Arbeitsunfall – Was tun? Erste Maßnahmen für die Erstversorgung

Passiert ein schwerer Arbeitsunfall im Unternehmen, wird in der Regel ein Notarzt bzw. Rettungswagen über die Leitstellen-Nummer 110 oder 112 angefordert. Stehen ausreichend Kapazitäten bei der Polizei zur Verfügung, erscheint diese parallel am Unfallort. Bei tödlichen Unfällen kommen die Kriminalpolizei und der zuständige Unfallversicherer.
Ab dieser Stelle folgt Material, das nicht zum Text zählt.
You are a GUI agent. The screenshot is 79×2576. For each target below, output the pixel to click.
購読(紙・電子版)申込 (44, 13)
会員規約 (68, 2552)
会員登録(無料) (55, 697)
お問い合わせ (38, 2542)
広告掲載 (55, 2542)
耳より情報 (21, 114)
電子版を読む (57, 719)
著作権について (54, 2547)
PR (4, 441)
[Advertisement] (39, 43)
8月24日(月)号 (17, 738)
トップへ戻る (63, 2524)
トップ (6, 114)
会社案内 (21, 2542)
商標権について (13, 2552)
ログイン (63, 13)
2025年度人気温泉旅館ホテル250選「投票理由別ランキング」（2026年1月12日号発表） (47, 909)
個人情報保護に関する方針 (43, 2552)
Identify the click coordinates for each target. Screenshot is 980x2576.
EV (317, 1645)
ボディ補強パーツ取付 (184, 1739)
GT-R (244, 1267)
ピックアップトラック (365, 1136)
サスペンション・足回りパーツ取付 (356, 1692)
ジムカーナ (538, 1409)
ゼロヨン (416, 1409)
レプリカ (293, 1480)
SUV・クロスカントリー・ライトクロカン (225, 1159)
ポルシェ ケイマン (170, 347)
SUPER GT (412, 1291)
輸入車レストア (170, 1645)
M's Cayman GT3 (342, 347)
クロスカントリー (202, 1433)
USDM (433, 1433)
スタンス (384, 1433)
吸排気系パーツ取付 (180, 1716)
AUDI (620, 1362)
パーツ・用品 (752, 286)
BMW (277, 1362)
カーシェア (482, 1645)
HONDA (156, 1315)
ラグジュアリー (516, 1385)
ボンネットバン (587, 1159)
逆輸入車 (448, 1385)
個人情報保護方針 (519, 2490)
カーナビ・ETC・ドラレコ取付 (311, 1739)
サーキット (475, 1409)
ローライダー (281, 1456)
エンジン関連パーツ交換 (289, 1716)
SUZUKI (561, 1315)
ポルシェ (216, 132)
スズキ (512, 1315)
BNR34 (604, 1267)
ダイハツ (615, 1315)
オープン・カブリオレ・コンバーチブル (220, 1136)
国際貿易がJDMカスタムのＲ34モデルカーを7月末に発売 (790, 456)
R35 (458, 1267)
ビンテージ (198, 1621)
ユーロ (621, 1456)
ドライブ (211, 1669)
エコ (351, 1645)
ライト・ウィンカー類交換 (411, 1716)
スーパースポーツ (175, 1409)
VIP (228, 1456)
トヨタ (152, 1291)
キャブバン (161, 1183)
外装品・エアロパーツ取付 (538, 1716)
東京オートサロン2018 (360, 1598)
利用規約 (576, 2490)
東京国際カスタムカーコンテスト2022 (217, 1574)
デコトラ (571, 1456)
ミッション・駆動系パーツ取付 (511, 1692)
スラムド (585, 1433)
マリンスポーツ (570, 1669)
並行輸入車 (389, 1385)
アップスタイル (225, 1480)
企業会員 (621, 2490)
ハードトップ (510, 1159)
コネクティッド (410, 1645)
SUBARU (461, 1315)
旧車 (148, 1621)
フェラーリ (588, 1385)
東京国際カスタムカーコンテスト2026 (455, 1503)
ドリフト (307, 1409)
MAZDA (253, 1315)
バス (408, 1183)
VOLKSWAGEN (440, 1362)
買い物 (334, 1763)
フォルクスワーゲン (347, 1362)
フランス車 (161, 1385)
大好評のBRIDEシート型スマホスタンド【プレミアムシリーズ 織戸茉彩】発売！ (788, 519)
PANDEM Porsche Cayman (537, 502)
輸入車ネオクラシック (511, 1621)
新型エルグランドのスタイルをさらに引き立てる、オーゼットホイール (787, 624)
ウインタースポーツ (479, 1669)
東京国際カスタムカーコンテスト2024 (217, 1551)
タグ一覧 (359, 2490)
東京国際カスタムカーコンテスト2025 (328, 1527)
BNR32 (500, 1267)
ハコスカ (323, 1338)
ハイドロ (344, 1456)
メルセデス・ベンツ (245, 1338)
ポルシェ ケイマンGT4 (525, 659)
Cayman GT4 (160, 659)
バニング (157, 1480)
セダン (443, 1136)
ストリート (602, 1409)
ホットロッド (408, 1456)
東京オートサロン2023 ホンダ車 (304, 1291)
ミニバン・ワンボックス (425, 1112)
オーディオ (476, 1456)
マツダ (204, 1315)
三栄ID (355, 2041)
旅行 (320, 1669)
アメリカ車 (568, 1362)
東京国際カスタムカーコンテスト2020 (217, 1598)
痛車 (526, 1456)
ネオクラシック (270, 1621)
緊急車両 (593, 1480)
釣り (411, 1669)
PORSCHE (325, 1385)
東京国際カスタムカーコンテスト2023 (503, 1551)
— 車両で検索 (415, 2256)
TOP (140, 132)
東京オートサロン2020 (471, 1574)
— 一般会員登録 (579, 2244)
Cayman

Die Unfallkasse oder Berufsgenossenschaft muss umgehend informiert werden.

Nach der internen Erste-Hilfe-Versorgung übernimmt der Notarzt / die Notärztin die Versorgung und veranlasst, dass das Unfallopfer per Rettungswagen oder Helikopter in das nächste Krankenhaus zur Weiterbehandlung gebracht wird.

Arbeitsunfälle sind Unfälle, die im direkten Zusammenhang mit der beruflichen Tätigkeit auftreten. Dabei kann die versicherte Tätigkeit sowohl innerhalb als auch außerhalb des Betriebsgeländes ausgeübt werden. Arbeitsunfälle sind von Freizeitunfällen abzugrenzen, die sich im privaten Lebensbereich ereignen.

Nach einem Arbeitsunfall handeln: Notwendige Schritte und Informationspflichten

Die (Kriminal-)Polizei informiert dann das Gewerbeaufsichtsamt und parallel die Aufsichtspersonen des Unfallversicherungsträgers. Diese drei Institutionen ermitteln – meist in enger Abstimmung miteinander – wie es zu dem Unfall kam und ob das Unternehmen bzw. die Geschäftsführung seinen gesetzlichen Verpflichtungen nachgekommen ist, alles für den Schutz der Mitarbeitenden zu tun.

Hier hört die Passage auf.